RET Protein Expression in Colorectal Cancer; An Immunohistochemical Assessment

Abstract

BACKGROUND: RET (rearranged during transfection) is a transmembrane receptor tyrosine kinase and a receptor for the GDNF-family ligands. It plays the role of a tumor suppressor in colorectal cancer. Therefore, it is expected that RET gene becomes downregulated in colorectal cancer (CRC). In this study, we evaluated immuno-histochemical expression of RET in CRC and assessed its correlation with some of the clinicopathological features to study the prognostic value in CRC. MATERIALS AND METHODS: In total, 60 cases of colorectal cancer (CRC) from the patients who underwent surgical gastroenterology operations were randomly selected. The samples included one tumor-rich section per case and one adjacent tumor-free section as the normal control for that case. Then, immunohistochemistry (ICH) was performed for RET on all the samples and the expression of RET was analyzed.
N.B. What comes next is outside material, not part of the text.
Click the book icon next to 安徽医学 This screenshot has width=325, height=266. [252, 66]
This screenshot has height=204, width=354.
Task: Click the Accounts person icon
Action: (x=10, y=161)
Furthermore, the correlation of RET with clinicopathological features including age, gender, location of the tumor, grade, and stage was evaluated. RESULTS: The expression of RET caused significant downregulation in cancer samples compared to the normal control ones (P = 0.002). This downregulation increased in correlation to both grade and metastasis to lymph nodes (P = 0.03 & 0.02 respectively). However, no correlation was found between the expression of RET and gender as well as location of the tumor. CONCLUSION: RET may be considered as a protein marker in CRC detection and prognosis.